WHAT THE TASK ASKS: A faithful copy is needed of the lines below from the one with "Task: Select the" up to and including the one with "Task: Click the thenameisyash username"; set it down with no pictures and no other lines.

(Saved data entries)
┏━━

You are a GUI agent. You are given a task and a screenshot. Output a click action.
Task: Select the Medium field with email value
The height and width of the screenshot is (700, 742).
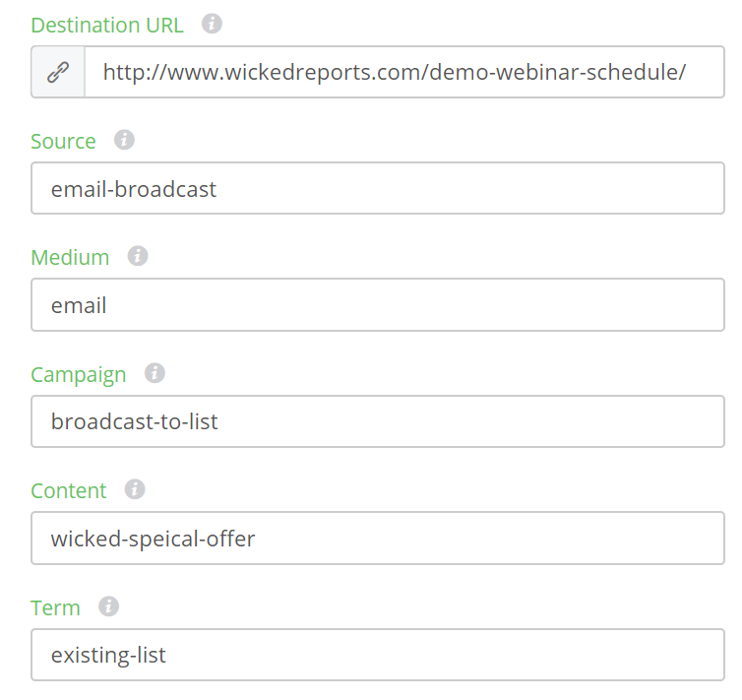377,305
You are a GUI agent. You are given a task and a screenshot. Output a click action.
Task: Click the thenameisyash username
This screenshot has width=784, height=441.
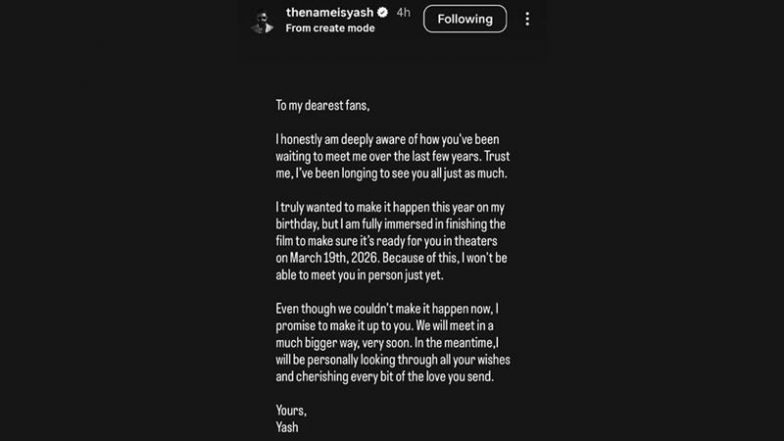coord(328,13)
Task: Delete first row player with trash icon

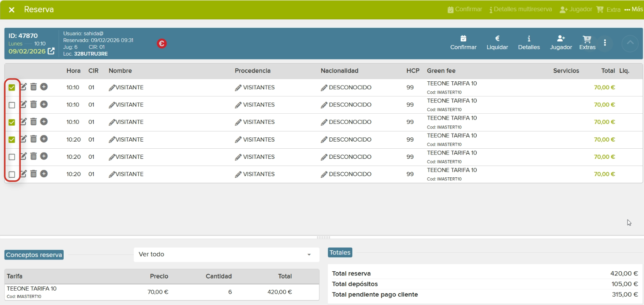Action: coord(34,87)
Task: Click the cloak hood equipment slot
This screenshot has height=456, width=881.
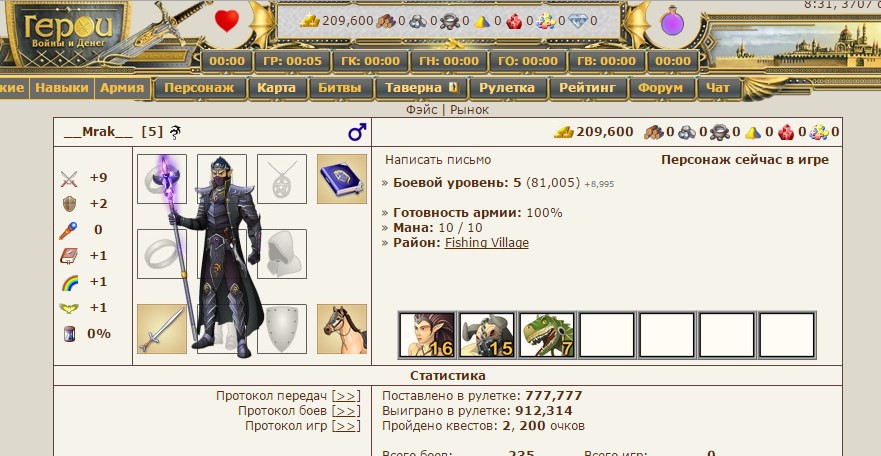Action: click(x=282, y=254)
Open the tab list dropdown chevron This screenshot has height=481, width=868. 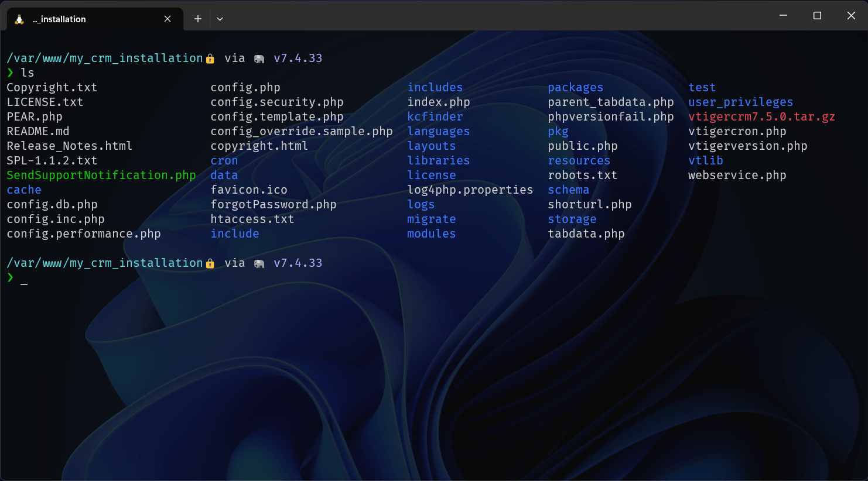click(220, 19)
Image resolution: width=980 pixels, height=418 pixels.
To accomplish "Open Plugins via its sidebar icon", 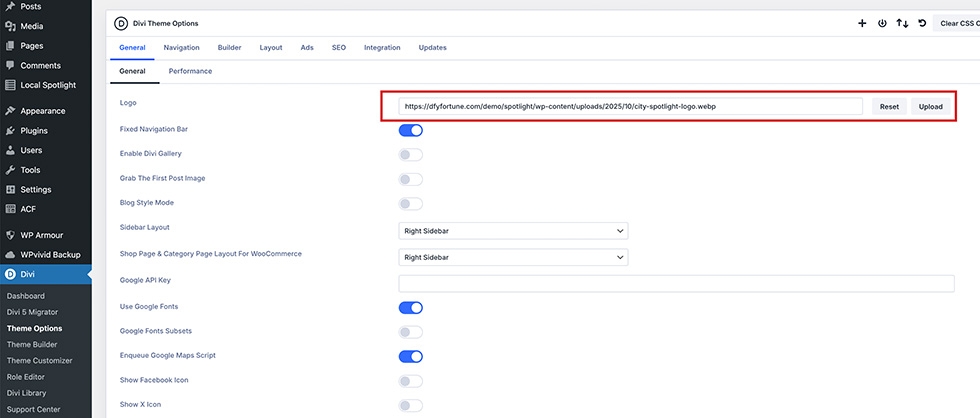I will (x=10, y=131).
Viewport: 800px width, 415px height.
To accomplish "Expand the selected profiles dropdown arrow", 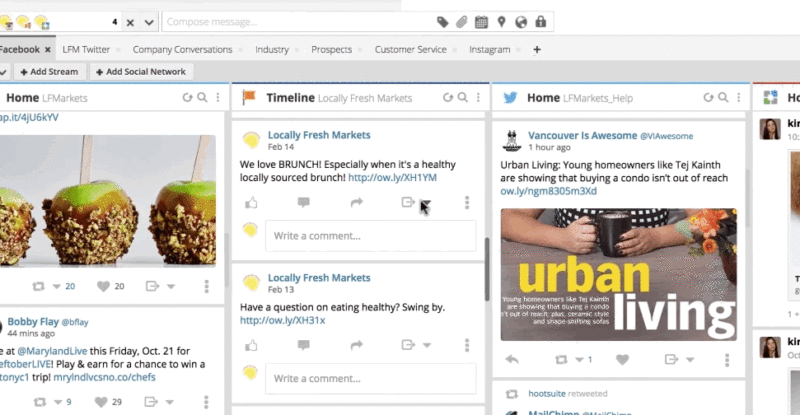I will tap(149, 21).
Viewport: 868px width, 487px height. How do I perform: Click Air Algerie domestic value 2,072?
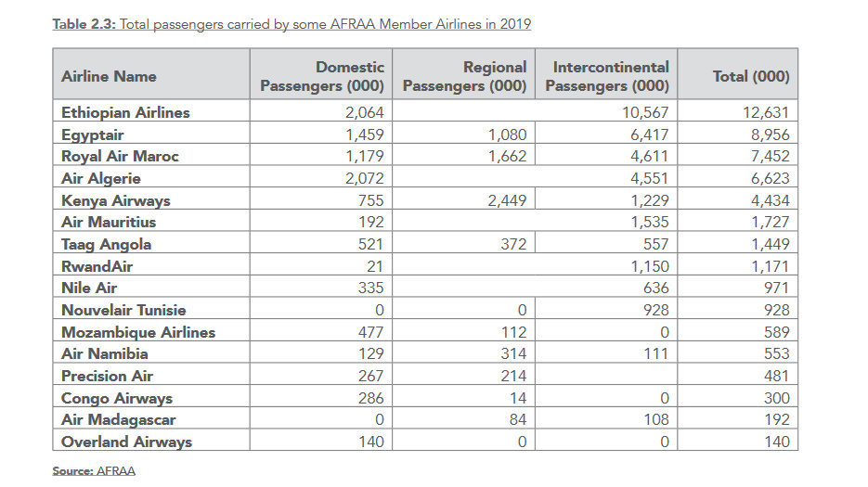(364, 178)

┗━━

SOLVED EXERCISE:
Task: Select the Medium field with email value
The height and width of the screenshot is (700, 742).
377,305
You are a GUI agent. You are given a task and a screenshot. Output a click action.
Task: Click the thenameisyash username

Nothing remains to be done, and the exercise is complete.